Phase 1: Environment, Manifest, Fixture, and Runtime Action Primitives

Parent epic: #3588

Goal

Establish the foundational primitives the entire scenario E2E framework depends on. This phase introduces the 5-part scenario contract schema (environment / manifest-or-no-manifest-reason / fixtures / runtime actions / assertions), a setup-only/host-only scenario type that does not require a NemoClawInstance manifest, the runtime action runner with ordered evidence, and reusable fake-service / state-staging / dangerous-fixture-cleanup primitives that downstream phases consume.

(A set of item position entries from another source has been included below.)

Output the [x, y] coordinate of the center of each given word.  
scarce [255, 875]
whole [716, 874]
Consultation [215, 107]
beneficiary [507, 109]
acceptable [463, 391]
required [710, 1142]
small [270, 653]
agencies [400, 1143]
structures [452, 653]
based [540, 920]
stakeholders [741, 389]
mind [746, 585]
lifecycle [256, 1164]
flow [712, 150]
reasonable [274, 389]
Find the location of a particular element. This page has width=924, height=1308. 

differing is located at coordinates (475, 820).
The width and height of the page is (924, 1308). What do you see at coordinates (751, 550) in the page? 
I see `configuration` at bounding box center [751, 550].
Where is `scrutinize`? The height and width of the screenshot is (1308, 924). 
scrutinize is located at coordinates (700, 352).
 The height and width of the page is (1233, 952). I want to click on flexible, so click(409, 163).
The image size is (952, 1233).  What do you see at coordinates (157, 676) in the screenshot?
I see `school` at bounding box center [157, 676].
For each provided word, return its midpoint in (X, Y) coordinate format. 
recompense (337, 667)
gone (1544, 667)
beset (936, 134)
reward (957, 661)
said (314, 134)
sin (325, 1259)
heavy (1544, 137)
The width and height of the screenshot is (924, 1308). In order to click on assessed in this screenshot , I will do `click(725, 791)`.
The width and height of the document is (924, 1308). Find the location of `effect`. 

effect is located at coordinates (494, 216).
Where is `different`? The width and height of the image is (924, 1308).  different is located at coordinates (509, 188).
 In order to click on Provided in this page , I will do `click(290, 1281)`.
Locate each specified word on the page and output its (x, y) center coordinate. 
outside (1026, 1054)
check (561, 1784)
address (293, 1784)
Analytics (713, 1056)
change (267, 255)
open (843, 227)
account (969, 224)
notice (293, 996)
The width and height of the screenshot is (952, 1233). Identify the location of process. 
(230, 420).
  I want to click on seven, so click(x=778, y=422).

This phase also delivers the audit-row coverage for legacy root scripts that are setup-heavy but assertion-light, where the entire test can be modeled as a hermetic / host-only scenario contract.

Audit rows in scope

AQ Phase Legacy subject Required coverage Boundary Planned scenario/assertion Fixtures/actions
AQ-001 1 Setup and onboarding manifest audit section Scenario contracts declare environment, manifest or no-manifest reason, fixtures, runtime actions, assertions, expected failures, and runner requirements. host CLI contract schema/resolver assertions none
AQ-002 1 test-gateway-drift-preflight.sh Hermetic preflight contract detects gateway drift without requiring product manifest. gateway gateway drift assertion module fake gateway/config fixture
AQ-003 1 test-gateway-health-honest.sh Gateway health scenario distinguishes honest healthy/unhealthy states and cannot pass from a generic HTTP probe alone. gateway gateway health-honest assertion module fake gateway fixture
AQ-004 1 test-openshell-version-pin.sh Host-only scenario verifies expected OpenShell version pin behavior. host CLI openshell version assertion module fake openshell CLI fixture
AQ-005 1 test-onboard-inference-smoke.sh Host-only/onboard smoke contract proves inference smoke setup without live provider secrets. provider/integration onboard inference smoke assertion module fake provider fixture
AQ-006 1 test-docs-validation.sh Docs validation is represented as setup-only/host-only scenario with real command assertions. host CLI docs validation assertion module docs fixture
AQ-007 1 test-ollama-auth-proxy-e2e.sh setup requirements Ollama auth proxy setup declares port, token, cleanup, and proxy fixture requirements. provider/integration ollama auth proxy setup contract ollama/proxy fixture
AQ-008 1 Dangerous fixtures Docker daemon, /etc/hosts, policy, blueprint, image, and port mutations require cleanup/restore tests. cleanup fixture cleanup validator mutation fixtures
AQ-009 1 Runtime actions Ordered lifecycle actions such as channels.add, inference.set, snapshot.create, rebuild, and upgrade emit ordered evidence. host CLI runtime action evidence assertions action runner

Required scenario contracts to add

Each lands with a stable scenario ID, no fake NemoClawInstance manifest, and real assertions emitting PASS:/FAIL: markers and evidence paths.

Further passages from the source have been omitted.